Das vorletzte Champions-League-Spiel der Vorrunde steht am heutigen Mittwoch an, beim bisher tor- und punktlosen Tabellenletzten RSC Anderlecht (20:45 Uhr, ZDF und Sky sowie im AZ-Liveticker). Außer Überheblichkeit droht keine Gefahr. Für das Achtelfinale, die im Februar beginnende K.o.-Phase, ist man längst qualifiziert.
"Wir haben eine Serie von acht Siegen, die wollen wir fortführen", sagte Vorstandschef Karl-Heinz Rummenigge und ergänzte neudeutsch: Wir wollen im Flow bleiben.
Heynckes: Einzelgespräche und Provokationen
Im Jupp-Flow. Weiter (siegen), immer weiter (siegen) soll das Motto unter Jupp Heynckes sein, der vor sechs Wochen angefangen hat, das ancelottinische Chaos zu ordnen.
Laissez-faire in Belgien? Nicht mit Heynckes! "Ich glaube nicht, dass die Mannschaft einen Spannungsabfall haben wird, Jupp wird das auch nicht zulassen", meinte Rummenigge. Weil eben nicht nur Punkte, Siege und Titel für den 72-jährigen Fußball-Lehrer zählen, sondern die tagtägliche Arbeit. Jeden Spieler jeden Tag besser machen – das hatte sich einst auch Trainerpraktikant Jürgen Klinsmann 2008 auf die Fahnen geschrieben.
Diese ehrenwerte Mission glückte ihm allerdings nicht, ganz im Gegensatz zu Pep Guardiola und nun Heynckes. In Einzelgesprächen und mit ganz gezielten kleinen Provokationen hat dieser bestimmte Spieler wieder flott gemacht.
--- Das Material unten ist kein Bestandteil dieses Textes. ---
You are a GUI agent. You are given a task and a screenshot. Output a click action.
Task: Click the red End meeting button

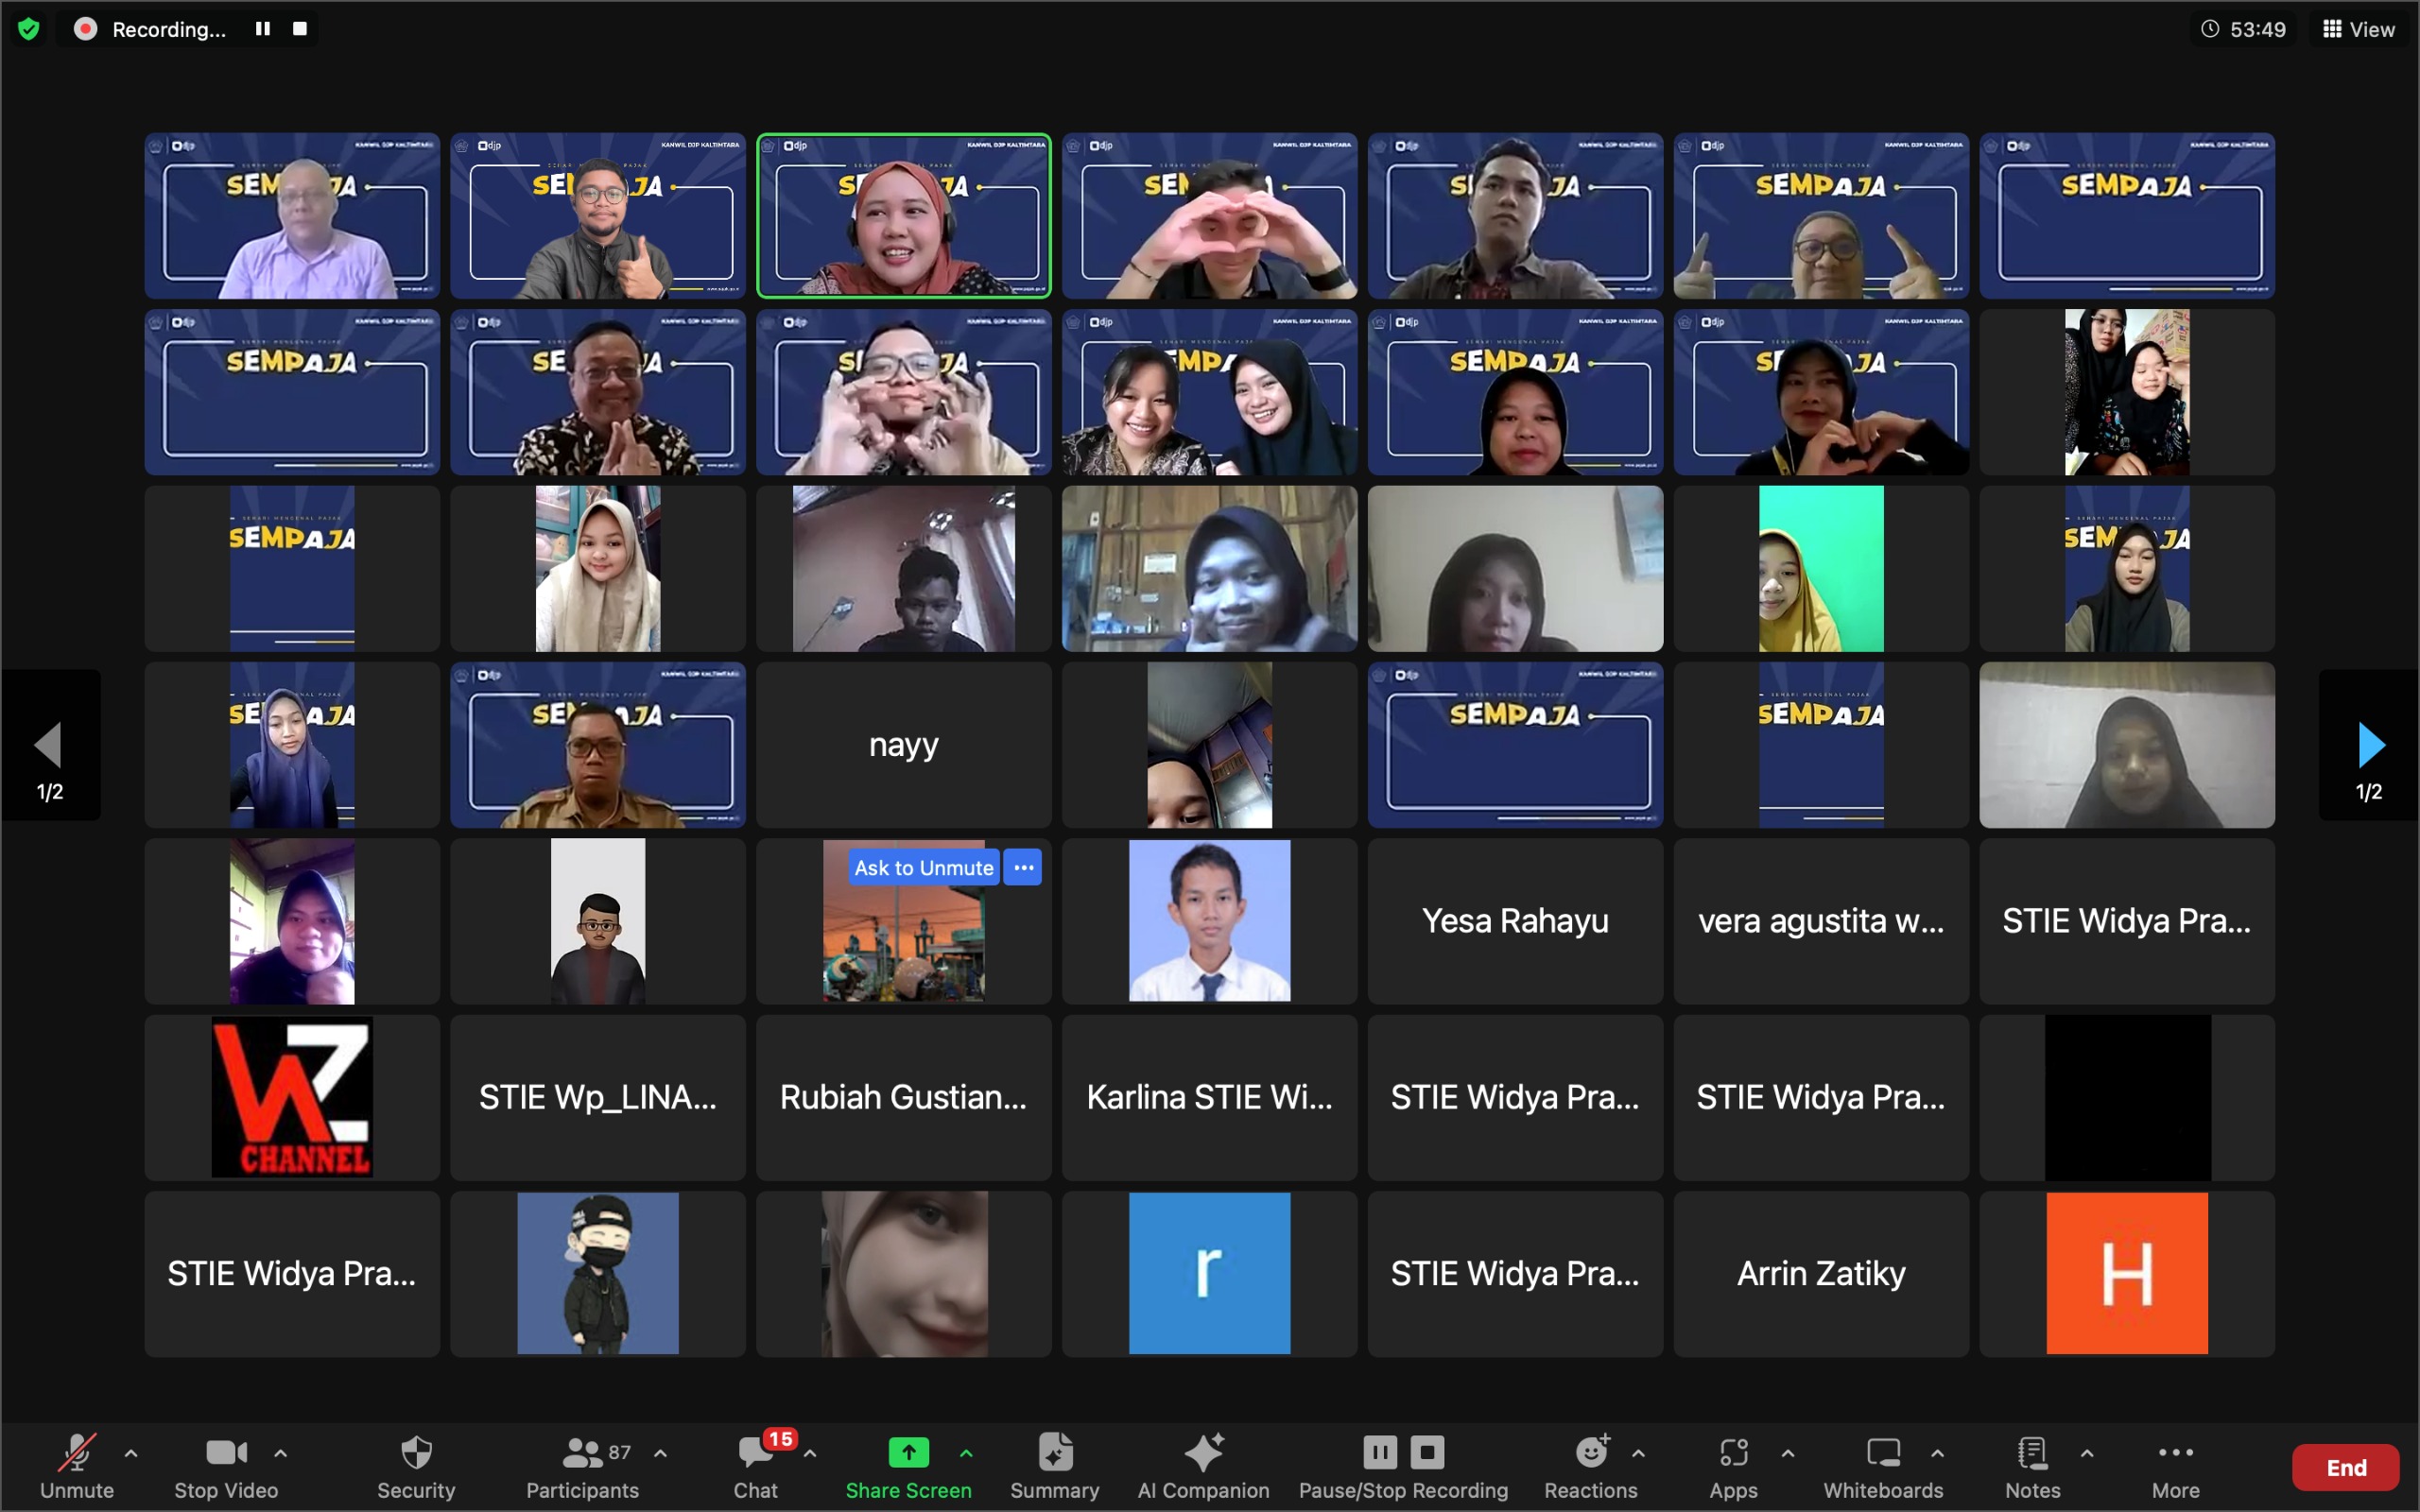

Bessermacher Jupp und seine sechs Schäflein...
Sven Ulreich
Fotos: dpa
Nach dem monatelangen Ausfall von Nationaltorhüter Manuel Neuer waren die Sorgen groß bei Bayern, doch Ersatzmann Sven Ulreich (29) steigerte sich von Spiel zu Spiel. Weil ihn Heynckes trotz vorheriger Patzer stark geredet hat. Nach zwei Jahren in Neuers Schatten wollte er letzten Sommer weg, nun diskutiert man bei Bayern eine Vertragsverlängerung über 2018 hinaus.
Niklas Süle
Der Innenverteidiger erwartete nach seinem Wechsel aus Hoffenheim ein Lehrjahr in München, musste sich in der Hierarchie der zentralen Verteidiger an Position vier einordnen. Weil Boateng oft ausfällt und Martínez ins Mittelfeld gerückt ist, spielt Süle (22) fast immer. Dank Heynckes’ Vertrauen und einer Ernährungsumstellung, weg von (gelegentlichen) Burgern und Pizza.
Javi Martínez

Der Baske (29) ist die Schlüsselfigur in Heynckes 4-2-3-1-System, als Sechser vor der Abwehr. "Er bringt alles mit", lobte Heynckes, der ihn von der Innenverteidigung auf die laufintensivere, aber verantwortungsvollere Position im Mittelfeld stellte. Martínez zahlt das nun mit Leistung zurück.
Arturo Vidal

Heynckes provozierte den Chilenen, Kampfname "Krieger", warf ihm mangelnde Fitness vor. Vidal (30) verneinte, trainierte jedoch fortan intensiver. Die Ansprache zog. "Ich bin ein Fan von Arturo", sagt Rekordnationalspieler Lothar Matthäus, "Vidal ist Vidal – du musst ihn eben in den Griff kriegen. Jupp spricht Spanisch mit ihm, hat ihn hinbekommen."
Kingsley Coman
Weil sich der Franzose zuletzt mit einer Knieprellung herumplagte, dosierte Heynckes feinfühlig die Einsätze des Linksaußen, der drauf und dran ist, Franck Ribéry adäquat zu ersetzen. Coman (21) fühlt sich im dritten Jahr in München erst richtig wertgeschätzt.
James Rodríguez
Foto: imago
Ihn erfand Heynckes ganz neu. Der Kolumbianer (26), Wunschtransfer von Ex-Coach Carlo Ancelotti und von vielen als Fehleinkauf abgetan, ist kein Flügelspieler, keine hängende Spitze. Unter Jupp spielt er im halbrechten Mittelfeld. Effektiv, weil ball- und passsicher wie kein Zweiter.